Hub, a productivity platform for technical sales professionals, launches with $1M in funding

The impact on remote work

The transition to a remote workforce urged businesses to invest in digital communications, collaboration and customer engagement tools to support global teams. The only way to get there quickly was through productivity infrastructure platforms.

In PwC’s recent remote work survey, more than half of the employees surveyed said they’d prefer to be remote at least three days a week, while business leaders stood questioning how to maintain both a strong culture and productivity in the long term. The survey also says companies hesitant to embrace remote work risk falling behind.

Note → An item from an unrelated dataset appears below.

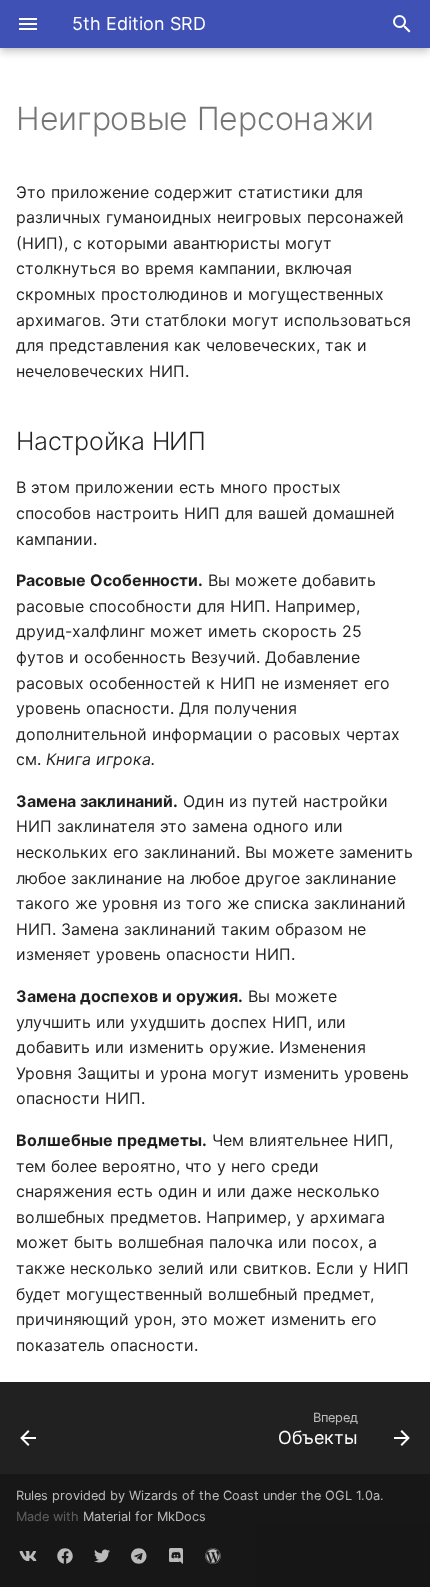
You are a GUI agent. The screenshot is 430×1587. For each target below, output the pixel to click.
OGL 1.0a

The balance between meeting the desires of employees while adopting technology that supports remote work efforts and collaboration falls on productivity infrastructure solutions. Why? It supports everyday employee tasks, like scheduling meetings, sending bulk emails or coordinating follow-ups. As a result, their productivity increases by up to 20%, according to Gartner — giving leaders peace of mind that productivity isn’t falling by the wayside. And for an industry like customer success management, that 20% is equivalent to $200,000 to $1 million in operational savings each year, per customer, according to Gainsight.

Productivity infrastructure is on the rise and will continue to be front and center as companies evaluate what their future of work entails and how to maintain productivity, rapid software development and innovation with distributed teams. Understanding the benefits, use cases and steps to consider can propel organizations into the next phase of digital transformation.